Seit Jahresanfang hat die Schweizer Währung auf breiter Front deutlich korrigiert. Was sind die Gründe – und wie geht es weiter?
Es ist ein ungewohntes Bild: Unter den wichtigen Währungen zählt der Franken heuer zu den schwächsten weltweit. So hat sich der Euro seit Jahresbeginn von 92.90 auf 96.20 Rappen aufgewertet, der Dollar hat sich von 84.10 auf 88.20 Rappen verteuert. Aber auch weniger prominente Valuten wie der peruanische Sol, der Zloty (Polen) und – trotz Krieg im Gazastreifen – sogar der israelische Schekel sind zum Franken erstarkt.

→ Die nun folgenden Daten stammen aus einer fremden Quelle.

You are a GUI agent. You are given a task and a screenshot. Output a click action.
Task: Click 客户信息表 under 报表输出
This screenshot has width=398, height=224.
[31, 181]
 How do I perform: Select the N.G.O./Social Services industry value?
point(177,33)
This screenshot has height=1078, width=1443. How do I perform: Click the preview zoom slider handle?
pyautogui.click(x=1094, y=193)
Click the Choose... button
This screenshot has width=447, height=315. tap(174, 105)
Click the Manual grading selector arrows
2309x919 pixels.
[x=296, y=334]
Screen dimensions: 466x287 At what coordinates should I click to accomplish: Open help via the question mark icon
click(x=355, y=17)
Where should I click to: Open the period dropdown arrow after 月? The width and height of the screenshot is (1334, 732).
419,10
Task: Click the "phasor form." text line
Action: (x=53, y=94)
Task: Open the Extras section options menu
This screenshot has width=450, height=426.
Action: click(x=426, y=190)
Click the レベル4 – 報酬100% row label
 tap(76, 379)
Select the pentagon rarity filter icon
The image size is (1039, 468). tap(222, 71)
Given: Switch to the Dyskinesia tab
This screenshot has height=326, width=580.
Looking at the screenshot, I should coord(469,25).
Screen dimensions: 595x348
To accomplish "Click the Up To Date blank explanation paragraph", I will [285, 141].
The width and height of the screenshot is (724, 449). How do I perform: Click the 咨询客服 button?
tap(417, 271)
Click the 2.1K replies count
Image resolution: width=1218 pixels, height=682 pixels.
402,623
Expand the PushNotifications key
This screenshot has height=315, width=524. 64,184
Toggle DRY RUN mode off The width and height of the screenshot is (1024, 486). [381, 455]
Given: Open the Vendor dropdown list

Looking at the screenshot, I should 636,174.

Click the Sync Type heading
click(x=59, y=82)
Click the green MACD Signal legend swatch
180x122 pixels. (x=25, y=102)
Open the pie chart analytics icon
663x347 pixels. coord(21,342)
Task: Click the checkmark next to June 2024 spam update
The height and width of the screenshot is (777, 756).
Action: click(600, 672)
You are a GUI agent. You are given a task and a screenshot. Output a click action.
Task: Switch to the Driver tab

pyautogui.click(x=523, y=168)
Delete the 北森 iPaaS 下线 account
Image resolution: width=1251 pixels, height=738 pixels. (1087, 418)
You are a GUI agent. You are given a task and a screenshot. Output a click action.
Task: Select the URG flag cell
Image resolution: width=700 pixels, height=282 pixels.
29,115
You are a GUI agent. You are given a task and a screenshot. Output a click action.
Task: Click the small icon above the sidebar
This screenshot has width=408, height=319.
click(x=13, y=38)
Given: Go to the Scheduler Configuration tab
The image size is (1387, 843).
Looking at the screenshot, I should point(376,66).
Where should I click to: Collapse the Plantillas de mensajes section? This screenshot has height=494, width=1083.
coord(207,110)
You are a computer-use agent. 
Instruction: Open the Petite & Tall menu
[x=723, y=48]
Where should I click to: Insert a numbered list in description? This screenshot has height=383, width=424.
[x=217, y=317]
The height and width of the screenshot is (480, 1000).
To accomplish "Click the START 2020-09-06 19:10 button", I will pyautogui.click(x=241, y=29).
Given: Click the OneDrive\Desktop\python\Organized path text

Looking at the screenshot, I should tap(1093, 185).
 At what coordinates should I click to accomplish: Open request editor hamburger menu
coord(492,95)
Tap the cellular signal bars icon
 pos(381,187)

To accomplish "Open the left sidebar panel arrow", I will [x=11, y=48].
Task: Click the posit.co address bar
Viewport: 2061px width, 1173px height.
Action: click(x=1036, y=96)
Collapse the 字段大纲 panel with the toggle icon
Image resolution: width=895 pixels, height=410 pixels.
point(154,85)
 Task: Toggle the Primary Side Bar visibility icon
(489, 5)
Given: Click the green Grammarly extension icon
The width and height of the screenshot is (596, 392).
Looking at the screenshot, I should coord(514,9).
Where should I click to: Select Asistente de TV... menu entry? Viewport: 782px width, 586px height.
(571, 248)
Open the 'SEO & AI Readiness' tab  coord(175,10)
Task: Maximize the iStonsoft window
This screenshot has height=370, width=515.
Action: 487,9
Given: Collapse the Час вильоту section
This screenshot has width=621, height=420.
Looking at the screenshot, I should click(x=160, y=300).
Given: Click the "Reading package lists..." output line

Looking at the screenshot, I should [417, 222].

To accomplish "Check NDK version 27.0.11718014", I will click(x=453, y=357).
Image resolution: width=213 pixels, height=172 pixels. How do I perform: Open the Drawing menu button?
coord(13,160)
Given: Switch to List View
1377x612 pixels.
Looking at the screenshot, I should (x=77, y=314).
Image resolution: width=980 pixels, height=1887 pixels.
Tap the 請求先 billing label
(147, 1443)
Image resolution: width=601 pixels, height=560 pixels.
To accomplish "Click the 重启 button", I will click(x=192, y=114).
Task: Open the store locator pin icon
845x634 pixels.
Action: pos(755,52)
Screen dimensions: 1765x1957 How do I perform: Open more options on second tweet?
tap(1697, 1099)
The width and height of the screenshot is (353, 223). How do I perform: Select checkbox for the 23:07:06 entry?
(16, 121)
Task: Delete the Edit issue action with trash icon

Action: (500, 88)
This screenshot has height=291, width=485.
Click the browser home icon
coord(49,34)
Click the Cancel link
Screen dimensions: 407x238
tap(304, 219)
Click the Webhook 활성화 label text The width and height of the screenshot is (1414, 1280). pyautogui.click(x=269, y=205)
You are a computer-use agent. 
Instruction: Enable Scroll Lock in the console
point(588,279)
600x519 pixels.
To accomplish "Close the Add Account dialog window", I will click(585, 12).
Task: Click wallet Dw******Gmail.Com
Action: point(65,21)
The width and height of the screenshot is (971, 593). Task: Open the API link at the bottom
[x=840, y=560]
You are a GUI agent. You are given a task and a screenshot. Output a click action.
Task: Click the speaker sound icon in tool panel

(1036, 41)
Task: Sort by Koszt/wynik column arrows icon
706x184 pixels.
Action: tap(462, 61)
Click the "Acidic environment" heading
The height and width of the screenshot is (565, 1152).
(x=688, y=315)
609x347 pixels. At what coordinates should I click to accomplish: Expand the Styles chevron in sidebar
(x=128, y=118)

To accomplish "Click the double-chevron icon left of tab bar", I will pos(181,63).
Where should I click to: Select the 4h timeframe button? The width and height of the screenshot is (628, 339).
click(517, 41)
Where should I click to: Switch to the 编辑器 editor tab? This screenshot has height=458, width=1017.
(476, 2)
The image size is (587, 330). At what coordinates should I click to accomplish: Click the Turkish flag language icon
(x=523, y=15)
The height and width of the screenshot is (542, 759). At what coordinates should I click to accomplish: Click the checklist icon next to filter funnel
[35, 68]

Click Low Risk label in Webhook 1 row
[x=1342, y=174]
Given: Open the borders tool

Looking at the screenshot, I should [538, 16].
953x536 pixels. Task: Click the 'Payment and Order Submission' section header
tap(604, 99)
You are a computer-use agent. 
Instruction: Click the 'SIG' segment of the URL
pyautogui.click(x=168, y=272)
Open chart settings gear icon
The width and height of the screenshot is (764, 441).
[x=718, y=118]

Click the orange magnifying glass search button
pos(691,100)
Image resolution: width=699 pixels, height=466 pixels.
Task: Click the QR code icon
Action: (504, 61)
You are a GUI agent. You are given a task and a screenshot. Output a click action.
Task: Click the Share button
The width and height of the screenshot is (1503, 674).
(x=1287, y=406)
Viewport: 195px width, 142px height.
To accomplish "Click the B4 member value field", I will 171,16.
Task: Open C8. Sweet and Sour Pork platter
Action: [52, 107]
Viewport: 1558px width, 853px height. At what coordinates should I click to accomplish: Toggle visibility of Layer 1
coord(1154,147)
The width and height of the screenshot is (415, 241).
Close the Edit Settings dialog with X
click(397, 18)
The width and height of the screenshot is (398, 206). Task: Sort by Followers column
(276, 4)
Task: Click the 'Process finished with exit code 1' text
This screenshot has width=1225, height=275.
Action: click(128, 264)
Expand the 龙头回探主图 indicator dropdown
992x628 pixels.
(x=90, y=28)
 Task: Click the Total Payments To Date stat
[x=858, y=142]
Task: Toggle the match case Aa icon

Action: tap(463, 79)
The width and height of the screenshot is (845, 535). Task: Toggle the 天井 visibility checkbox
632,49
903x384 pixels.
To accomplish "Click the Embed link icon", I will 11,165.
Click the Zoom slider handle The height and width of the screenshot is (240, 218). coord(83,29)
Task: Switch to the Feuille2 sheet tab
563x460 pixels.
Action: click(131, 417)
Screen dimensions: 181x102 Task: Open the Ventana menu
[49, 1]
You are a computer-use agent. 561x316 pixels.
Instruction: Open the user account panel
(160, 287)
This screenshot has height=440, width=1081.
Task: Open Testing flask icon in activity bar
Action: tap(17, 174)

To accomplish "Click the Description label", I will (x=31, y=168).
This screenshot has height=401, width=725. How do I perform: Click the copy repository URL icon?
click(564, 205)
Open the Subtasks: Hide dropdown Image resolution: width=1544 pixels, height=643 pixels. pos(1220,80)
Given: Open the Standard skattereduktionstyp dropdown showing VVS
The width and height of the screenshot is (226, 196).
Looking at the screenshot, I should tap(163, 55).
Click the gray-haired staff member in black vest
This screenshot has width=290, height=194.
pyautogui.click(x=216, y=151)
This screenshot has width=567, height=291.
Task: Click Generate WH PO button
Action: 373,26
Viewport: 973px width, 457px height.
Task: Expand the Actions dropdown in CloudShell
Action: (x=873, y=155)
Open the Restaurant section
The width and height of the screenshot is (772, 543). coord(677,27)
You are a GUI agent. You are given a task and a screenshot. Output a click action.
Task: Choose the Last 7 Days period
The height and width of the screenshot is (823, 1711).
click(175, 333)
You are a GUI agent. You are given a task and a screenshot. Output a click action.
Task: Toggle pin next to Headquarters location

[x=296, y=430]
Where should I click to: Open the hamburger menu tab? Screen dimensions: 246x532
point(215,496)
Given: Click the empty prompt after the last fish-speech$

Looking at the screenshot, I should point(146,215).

Von 31 Währungen haben nur gerade deren vier zum Franken an Wert eingebüsst. Der von der Deutschen Bank ermittelte handelsgewichtete Franken – er weist seinen Aussenwert gegenüber den Währungen der wichtigsten Handelspartner der Schweiz aus – ist 2024 rund 3,5% gefallen.
Diese breite Schwäche des Frankens markiert eine klare Kehrtwende nach der fulminanten Entwicklung im letzten Jahr, als er handelsgewichtet um mehr als 7% erstarkte. Was sind die Gründe dafür, und ist das womöglich der Beginn einer nachhaltigen Abwärtsbewegung?
Positive Marktstimmung
Der Franken ist bekanntlich ein begehrter sicherer Hafen, sprich: Immer dann, wenn die Weltwirtschaft stockt und/oder wenn die Nervosität an den Märkten erhöht ist, suchen Anleger Zuflucht in hiesigen Vermögenswerten. Der Franken kann deshalb als antizyklische Währung bezeichnet werden.
Seit einigen Monaten lässt sich an den Börsen allerdings eine ausgeprägte Risikobereitschaft beobachten, Sicherheit ist nicht gefragt. Zuerst sorgte die Erwartung von Leitzinssenkungen für Rückenwind an den Aktienmärkten, dann die Hoffnung auf eine weiche Landung der Weltwirtschaft und schliesslich die Verheissungen der künstlichen Intelligenz.
Bezeichnenderweise ist das Risk Barometer von The Market zum Jahresbeginn erstmals seit 2018 wieder in die Euphoriezone vorgestossen. Seither hat es sich zwar wieder abgeschwächt, notiert aber immer noch über dem langjährigen Mittelwert. Auch der als «Angstbarometer» bekannte Vix – er misst die von den Marktteilnehmern erwarteten Ausschläge für den US-Leitindex S&P 500 – notiert auf einem äusserst niedrigen Stand und signalisiert Sorglosigkeit.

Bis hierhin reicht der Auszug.